Take It and Make It

This Wannabees activity focuses on sophomores and targets English language skills.

Participating students work in teams and use a bag of popular arts/crafts materials to create a miniature of an animate or inanimate ‘thing’ that would be found in the country, city, or suburbs. For example, using the materials they receive, students can build a cow, an automobile, or a miniature Statue of Liberty.

Student ‘creation’ teams select the object to be reproduced, construct a miniature of same, and then write a set of directions using only mathematical measurements, names of shapes, colors if necessary, and directions for putting pieces together. Creation teams will provide instructions for reproducing the object they built, but cannot use any language that actually describes the item.
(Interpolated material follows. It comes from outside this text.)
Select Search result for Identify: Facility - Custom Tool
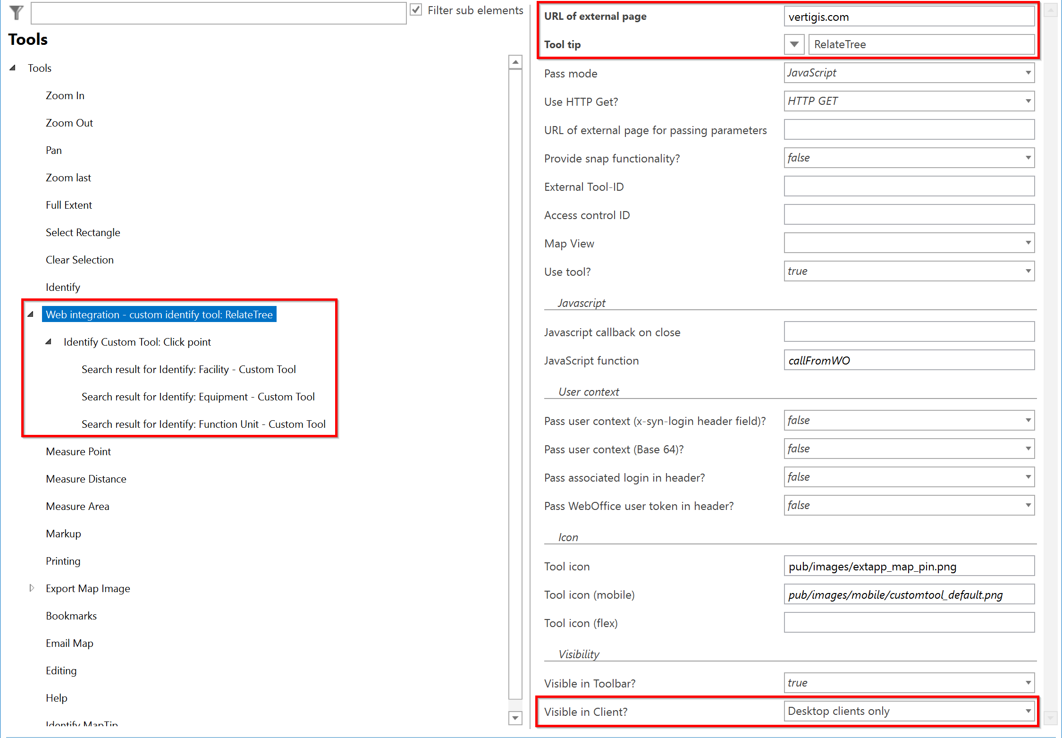The image size is (1062, 738). coord(189,369)
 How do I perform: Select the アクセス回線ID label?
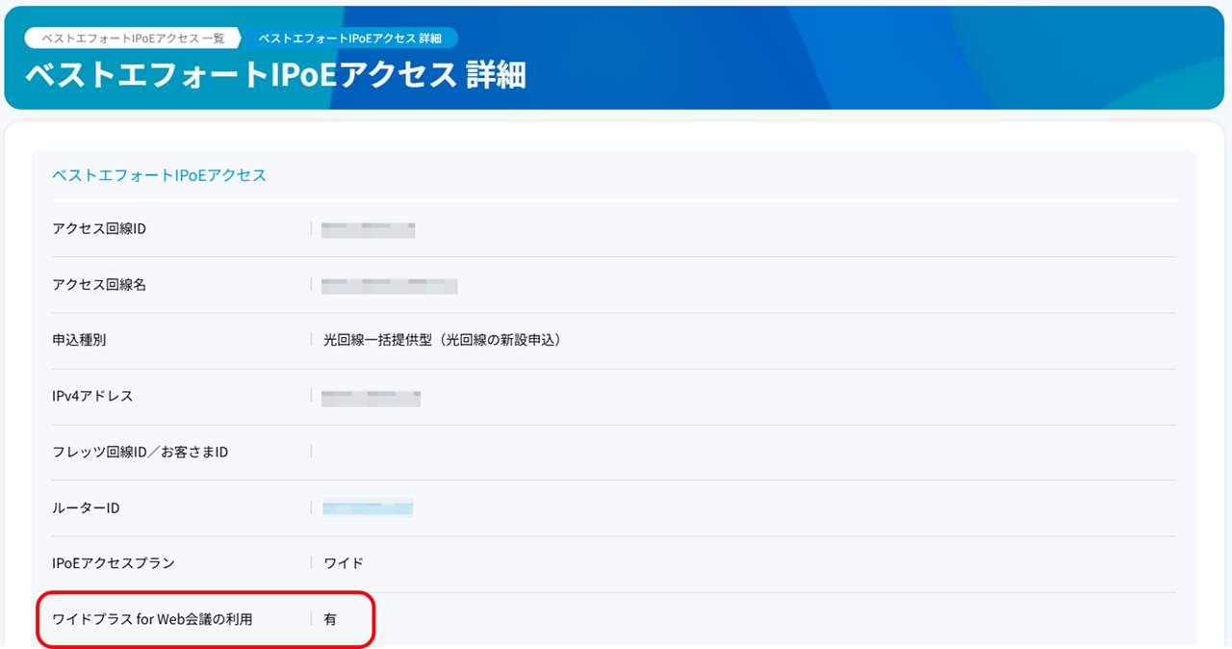pos(99,229)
The ‘reconstruction’ team must duplicate what the ‘creation’ team built originally without ever seeing the item. The reconstruction team will receive a bag of identical materials used by the creation team, and duplicate the item by only reading the directions provided by the creation teams. Points are awarded for difficulty levels involved in creating/reconstruction the item. 

The process emphasizes the need for strong reading and writing skills. Students ‘win’ the game if the reconstruction team can recreate the ‘thing’ made by the creation team using only the written directions.

Technical writing is an in-demand skill, but one that few students cultivate because most writing in school does not demand the level of skill that creates good technical writers. Teams compete — only one team wins. But all realize how very hard it is to write directions. That’s why people who are good technical writers make significant salaries.

The game winds up with a discussion about the law of supply and demand as it pertains to one’s proficiency in language and the search for available jobs.